Brano di riferimento:
◇ ◇ ◇ ◇ ◇
L'ultimo libro (edito da Timeo) dell'autore che lavora per radio, tv e giornali. Pubblichiamo un estratto del primo capitolo
“Siamo ancora nella foresta della nostra iniziazione. È qui che si rinasce, è qui che si decide un nuovo destino; qui ci si reintroduce in quella Realtà in cui eravamo stati introdotti senza alcuna preparazione nel momento della nostra nascita.”
Questa storia, che è la nostra storia, inizia dall’inizio. Dalla nascita: l’atto fisico che ci introduce in una dimensione dell’esperienza che agisce come «l’effetto di un incantesimo», confinandoci in una limitata porzione di realtà. Edoardo Camurri in “Introduzione alla realtà” (edito da Timeo) ci conduce alla riscoperta dell’origine materiale, tangibile, delle idee che, senza che ne siamo consapevoli, ci relegano entro limiti angusti. Per reincantarci, è necessario il disincanto. Dobbiamo hackerarci, dimenticare leggi immutabili che, nella giusta prospettiva, si rivelano null’altro che abitudini. Dobbiamo riscoprirci atomi, cellule, emozioni e desideri – il tessuto stesso della realtà.
◇ ◇ ◇ ◇ ◇
Attività da svolgere:
a) Secondo il brano, quale casa editrice pubblica «Introduzione alla realtà»?
b) Trascrivi fedelmente dal brano il passo che parte dalle parole «Questa storia, che» e si chiude dopo «stesso della realtà.».

Dati forniti:
◇ ◇ ◇ ◇ ◇
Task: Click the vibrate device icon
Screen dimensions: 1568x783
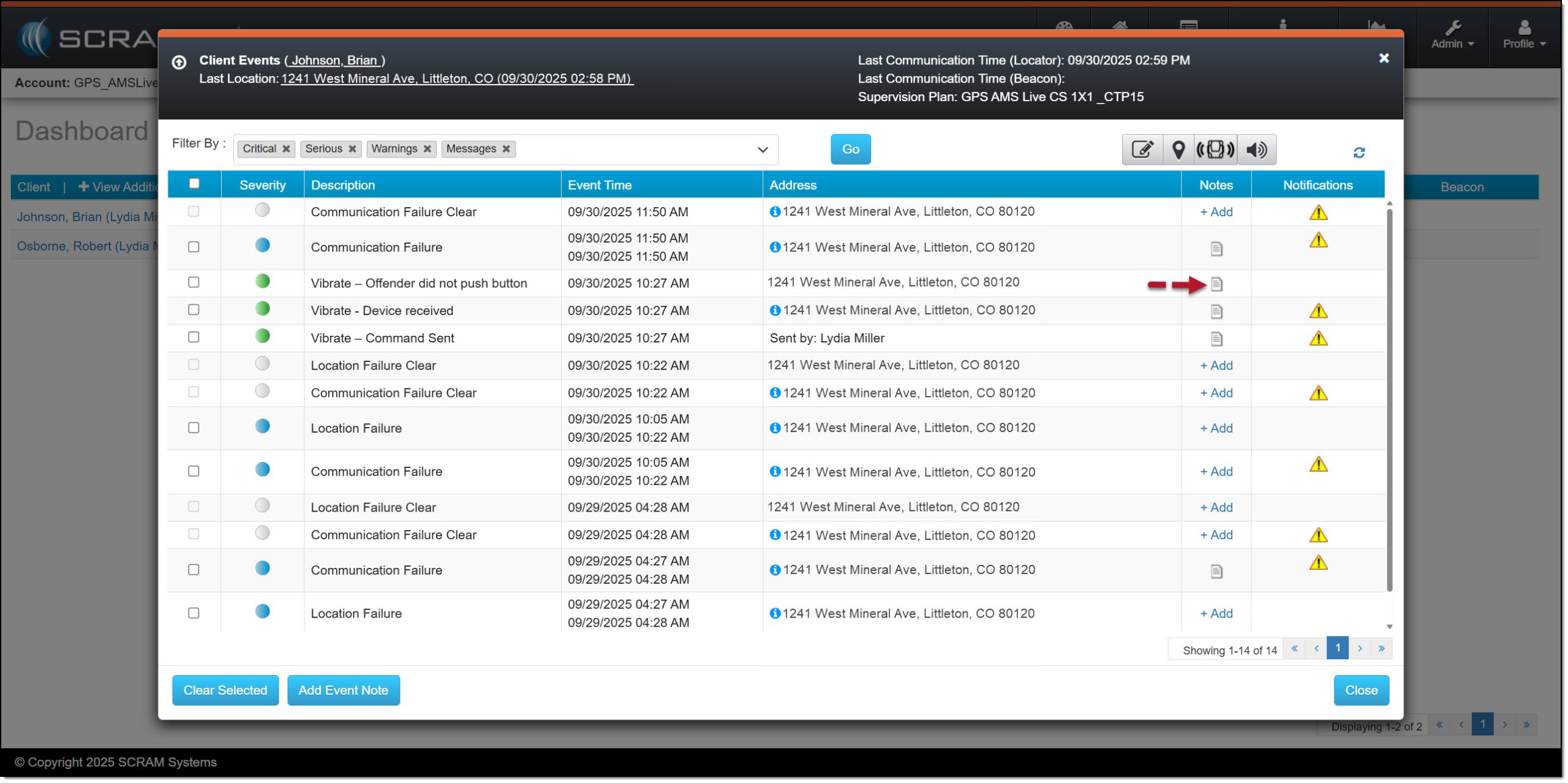Action: (1215, 149)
◇ ◇ ◇ ◇ ◇
Soluzioni degli esercizi:
a) Timeo.

b)
Questa storia, che è la nostra storia, inizia dall’inizio. Dalla nascita: l’atto fisico che ci introduce in una dimensione dell’esperienza che agisce come «l’effetto di un incantesimo», confinandoci in una limitata porzione di realtà. Edoardo Camurri in “Introduzione alla realtà” (edito da Timeo) ci conduce alla riscoperta dell’origine materiale, tangibile, delle idee che, senza che ne siamo consapevoli, ci relegano entro limiti angusti. Per reincantarci, è necessario il disincanto. Dobbiamo hackerarci, dimenticare leggi immutabili che, nella giusta prospettiva, si rivelano null’altro che abitudini. Dobbiamo riscoprirci atomi, cellule, emozioni e desideri – il tessuto stesso della realtà.